▶ _TASK OBJECTIVE_: Of the records that follow, copy only the lines from the line containing "This screenshot has height=366, width=490." to the line containing "Task: Select the Tips popular category", both included, exactly as written.

▶ _TASK MATERIAL_:
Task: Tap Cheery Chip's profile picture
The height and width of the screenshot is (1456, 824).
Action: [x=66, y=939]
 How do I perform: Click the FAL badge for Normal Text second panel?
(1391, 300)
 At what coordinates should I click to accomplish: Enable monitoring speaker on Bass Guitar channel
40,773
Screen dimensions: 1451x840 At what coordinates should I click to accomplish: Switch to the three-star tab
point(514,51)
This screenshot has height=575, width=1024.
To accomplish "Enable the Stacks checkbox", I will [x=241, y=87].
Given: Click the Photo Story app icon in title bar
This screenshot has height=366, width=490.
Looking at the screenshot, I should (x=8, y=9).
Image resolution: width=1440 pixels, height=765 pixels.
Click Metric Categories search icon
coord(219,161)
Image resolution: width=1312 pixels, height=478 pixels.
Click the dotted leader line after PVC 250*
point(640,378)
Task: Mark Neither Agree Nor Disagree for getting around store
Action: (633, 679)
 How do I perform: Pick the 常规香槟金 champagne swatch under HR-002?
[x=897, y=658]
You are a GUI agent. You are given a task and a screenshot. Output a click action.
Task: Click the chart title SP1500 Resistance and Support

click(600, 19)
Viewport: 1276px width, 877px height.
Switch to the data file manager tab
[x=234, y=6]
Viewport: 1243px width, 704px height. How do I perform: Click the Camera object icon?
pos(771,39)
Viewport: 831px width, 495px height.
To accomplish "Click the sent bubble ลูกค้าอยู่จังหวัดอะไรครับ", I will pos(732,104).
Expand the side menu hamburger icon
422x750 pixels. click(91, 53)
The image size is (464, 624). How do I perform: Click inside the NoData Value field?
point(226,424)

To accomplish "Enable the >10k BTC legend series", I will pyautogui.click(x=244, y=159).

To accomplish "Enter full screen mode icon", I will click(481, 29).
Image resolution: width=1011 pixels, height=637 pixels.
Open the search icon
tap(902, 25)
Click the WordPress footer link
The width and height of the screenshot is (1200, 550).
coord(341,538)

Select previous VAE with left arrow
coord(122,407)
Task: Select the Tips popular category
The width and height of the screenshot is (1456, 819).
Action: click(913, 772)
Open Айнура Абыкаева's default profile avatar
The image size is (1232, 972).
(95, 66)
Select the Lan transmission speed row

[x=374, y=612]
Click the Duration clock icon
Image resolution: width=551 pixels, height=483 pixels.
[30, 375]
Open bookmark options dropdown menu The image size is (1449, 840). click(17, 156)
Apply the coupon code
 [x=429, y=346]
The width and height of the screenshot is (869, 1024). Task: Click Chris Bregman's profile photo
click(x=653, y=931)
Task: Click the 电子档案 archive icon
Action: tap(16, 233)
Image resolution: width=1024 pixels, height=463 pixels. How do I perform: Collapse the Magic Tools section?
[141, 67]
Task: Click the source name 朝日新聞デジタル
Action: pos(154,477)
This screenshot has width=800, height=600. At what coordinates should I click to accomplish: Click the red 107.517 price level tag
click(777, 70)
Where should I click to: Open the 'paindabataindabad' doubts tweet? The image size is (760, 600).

▶ _RESULT OF THE TASK_:
This screenshot has height=366, width=490.
Looking at the screenshot, I should (x=8, y=9).
Image resolution: width=1440 pixels, height=765 pixels.
Click Metric Categories search icon
coord(219,161)
Image resolution: width=1312 pixels, height=478 pixels.
Click the dotted leader line after PVC 250*
point(640,378)
Task: Mark Neither Agree Nor Disagree for getting around store
Action: (633, 679)
 How do I perform: Pick the 常规香槟金 champagne swatch under HR-002?
[x=897, y=658]
You are a GUI agent. You are given a task and a screenshot. Output a click action.
Task: Click the chart title SP1500 Resistance and Support

click(600, 19)
Viewport: 1276px width, 877px height.
Switch to the data file manager tab
[x=234, y=6]
Viewport: 1243px width, 704px height. How do I perform: Click the Camera object icon?
pos(771,39)
Viewport: 831px width, 495px height.
To accomplish "Click the sent bubble ลูกค้าอยู่จังหวัดอะไรครับ", I will pos(732,104).
Expand the side menu hamburger icon
422x750 pixels. click(91, 53)
The image size is (464, 624). How do I perform: Click inside the NoData Value field?
point(226,424)

To accomplish "Enable the >10k BTC legend series", I will pyautogui.click(x=244, y=159).

To accomplish "Enter full screen mode icon", I will click(481, 29).
Image resolution: width=1011 pixels, height=637 pixels.
Open the search icon
tap(902, 25)
Click the WordPress footer link
The width and height of the screenshot is (1200, 550).
coord(341,538)

Select previous VAE with left arrow
coord(122,407)
Task: Select the Tips popular category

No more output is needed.